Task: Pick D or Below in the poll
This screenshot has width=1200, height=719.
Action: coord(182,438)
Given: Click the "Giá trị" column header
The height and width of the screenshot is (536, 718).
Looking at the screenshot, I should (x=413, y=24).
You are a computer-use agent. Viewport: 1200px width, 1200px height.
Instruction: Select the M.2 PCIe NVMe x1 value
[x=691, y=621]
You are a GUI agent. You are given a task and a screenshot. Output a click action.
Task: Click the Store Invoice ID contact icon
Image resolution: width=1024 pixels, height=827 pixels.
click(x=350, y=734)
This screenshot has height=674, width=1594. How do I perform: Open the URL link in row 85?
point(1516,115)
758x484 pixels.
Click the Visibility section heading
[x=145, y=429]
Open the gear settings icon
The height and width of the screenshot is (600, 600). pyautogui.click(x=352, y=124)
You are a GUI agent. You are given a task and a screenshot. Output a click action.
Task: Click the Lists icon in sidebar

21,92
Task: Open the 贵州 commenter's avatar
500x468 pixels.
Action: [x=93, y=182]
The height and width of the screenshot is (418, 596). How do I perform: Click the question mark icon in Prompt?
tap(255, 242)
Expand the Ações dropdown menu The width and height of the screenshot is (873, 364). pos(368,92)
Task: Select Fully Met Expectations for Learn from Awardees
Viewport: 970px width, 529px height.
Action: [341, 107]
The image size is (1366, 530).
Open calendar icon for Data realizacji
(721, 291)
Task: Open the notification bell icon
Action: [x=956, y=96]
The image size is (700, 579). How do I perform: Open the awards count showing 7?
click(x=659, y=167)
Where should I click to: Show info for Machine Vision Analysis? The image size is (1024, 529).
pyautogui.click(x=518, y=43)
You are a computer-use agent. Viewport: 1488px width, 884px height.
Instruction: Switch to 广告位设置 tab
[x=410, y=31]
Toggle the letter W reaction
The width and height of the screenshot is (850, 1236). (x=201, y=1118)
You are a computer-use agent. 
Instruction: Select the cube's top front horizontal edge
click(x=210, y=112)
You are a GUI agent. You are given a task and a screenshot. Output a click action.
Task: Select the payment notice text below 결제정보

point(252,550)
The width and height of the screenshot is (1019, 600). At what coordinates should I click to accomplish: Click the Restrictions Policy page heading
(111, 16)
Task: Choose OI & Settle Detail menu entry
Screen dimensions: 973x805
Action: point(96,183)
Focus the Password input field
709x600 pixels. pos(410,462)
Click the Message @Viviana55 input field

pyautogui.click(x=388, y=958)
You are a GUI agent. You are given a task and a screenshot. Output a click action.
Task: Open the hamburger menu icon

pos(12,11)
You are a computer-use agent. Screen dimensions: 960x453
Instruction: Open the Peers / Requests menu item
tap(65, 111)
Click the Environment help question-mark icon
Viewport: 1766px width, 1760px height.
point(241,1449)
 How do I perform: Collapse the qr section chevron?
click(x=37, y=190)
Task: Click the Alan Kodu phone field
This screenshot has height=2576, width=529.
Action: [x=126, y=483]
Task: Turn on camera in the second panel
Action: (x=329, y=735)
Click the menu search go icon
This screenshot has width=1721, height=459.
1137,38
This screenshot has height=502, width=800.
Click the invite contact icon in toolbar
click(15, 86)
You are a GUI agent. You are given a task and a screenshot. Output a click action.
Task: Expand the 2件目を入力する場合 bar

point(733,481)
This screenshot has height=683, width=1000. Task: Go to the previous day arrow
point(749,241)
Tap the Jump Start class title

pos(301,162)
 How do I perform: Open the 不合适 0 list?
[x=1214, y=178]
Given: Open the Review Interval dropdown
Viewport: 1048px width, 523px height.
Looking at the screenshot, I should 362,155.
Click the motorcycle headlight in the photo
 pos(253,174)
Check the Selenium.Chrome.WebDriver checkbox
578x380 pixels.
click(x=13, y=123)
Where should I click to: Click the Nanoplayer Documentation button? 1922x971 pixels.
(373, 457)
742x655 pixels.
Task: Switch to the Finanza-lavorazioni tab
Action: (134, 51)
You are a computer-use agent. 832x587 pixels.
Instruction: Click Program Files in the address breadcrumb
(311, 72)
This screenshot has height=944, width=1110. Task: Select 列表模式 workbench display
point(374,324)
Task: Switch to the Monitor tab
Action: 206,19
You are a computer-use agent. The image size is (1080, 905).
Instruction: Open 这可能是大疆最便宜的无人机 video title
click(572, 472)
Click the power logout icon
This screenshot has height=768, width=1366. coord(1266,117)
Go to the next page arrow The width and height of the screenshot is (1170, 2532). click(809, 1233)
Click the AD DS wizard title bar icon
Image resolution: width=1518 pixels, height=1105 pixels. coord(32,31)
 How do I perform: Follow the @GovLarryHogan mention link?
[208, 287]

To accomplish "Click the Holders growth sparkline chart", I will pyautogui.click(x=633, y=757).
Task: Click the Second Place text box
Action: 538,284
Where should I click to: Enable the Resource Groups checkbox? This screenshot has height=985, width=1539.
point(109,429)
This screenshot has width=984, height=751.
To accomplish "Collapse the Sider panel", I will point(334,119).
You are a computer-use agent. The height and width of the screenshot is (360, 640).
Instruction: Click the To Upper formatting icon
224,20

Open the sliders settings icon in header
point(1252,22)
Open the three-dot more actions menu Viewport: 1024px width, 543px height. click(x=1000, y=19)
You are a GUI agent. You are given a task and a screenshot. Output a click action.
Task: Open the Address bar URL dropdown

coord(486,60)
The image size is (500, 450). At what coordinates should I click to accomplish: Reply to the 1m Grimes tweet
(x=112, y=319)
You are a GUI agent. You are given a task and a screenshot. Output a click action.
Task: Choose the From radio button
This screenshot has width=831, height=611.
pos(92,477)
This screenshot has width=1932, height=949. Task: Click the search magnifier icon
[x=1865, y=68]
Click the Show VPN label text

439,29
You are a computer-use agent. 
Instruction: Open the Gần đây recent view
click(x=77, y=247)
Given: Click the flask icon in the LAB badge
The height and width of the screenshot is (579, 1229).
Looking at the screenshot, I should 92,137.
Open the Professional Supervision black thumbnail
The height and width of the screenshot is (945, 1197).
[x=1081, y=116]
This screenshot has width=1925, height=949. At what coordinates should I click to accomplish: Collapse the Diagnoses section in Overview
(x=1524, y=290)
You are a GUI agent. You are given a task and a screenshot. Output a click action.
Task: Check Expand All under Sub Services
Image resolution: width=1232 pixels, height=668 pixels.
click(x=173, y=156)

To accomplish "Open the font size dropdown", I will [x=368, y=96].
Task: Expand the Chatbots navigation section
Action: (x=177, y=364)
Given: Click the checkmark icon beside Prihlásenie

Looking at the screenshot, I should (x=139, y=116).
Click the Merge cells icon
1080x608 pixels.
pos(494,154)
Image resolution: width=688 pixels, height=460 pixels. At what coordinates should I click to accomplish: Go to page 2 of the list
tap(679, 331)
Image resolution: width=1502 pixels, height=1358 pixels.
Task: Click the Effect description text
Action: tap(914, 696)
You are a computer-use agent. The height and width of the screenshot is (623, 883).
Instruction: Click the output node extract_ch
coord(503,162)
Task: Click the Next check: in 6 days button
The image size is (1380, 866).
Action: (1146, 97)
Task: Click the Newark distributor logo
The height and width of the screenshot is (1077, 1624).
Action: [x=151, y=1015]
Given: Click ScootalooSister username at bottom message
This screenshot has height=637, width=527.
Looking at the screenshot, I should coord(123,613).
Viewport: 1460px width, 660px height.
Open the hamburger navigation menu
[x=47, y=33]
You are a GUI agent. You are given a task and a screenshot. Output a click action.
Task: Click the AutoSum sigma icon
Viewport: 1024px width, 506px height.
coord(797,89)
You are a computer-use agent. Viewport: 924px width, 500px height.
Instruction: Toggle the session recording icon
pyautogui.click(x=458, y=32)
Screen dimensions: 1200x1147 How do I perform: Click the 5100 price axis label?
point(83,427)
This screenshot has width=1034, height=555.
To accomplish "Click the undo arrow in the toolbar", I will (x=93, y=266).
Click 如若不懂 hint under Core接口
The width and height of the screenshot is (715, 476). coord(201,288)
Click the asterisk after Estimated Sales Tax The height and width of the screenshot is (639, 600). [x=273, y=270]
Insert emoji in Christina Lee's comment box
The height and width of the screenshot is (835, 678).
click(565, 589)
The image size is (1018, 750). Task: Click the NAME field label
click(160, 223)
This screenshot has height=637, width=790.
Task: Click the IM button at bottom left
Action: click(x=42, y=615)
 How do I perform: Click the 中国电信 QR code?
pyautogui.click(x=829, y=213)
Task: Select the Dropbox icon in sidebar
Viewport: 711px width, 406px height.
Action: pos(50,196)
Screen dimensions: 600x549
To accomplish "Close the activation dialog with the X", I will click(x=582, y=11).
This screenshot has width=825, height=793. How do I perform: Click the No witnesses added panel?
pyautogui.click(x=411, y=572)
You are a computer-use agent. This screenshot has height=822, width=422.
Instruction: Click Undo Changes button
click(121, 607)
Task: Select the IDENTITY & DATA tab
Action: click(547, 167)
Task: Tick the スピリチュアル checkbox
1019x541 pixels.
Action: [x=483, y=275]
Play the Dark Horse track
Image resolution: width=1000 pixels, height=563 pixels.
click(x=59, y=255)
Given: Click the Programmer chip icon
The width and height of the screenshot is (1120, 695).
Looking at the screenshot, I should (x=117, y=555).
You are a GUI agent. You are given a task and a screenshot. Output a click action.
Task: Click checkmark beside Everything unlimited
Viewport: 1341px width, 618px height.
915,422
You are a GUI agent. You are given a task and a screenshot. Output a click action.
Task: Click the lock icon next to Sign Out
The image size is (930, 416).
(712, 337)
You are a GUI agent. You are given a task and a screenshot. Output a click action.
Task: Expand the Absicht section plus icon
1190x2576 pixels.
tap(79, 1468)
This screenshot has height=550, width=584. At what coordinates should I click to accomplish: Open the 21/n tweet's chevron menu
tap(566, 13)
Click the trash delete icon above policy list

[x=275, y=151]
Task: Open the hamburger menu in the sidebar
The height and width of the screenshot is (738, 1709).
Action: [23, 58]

+++

- **Instructions to follow**:
Lines from the entries that contain the string "Choose" are what must be copied.

- **Exercise answer**:
Task: Choose OI & Settle Detail menu entry
Task: Choose the From radio button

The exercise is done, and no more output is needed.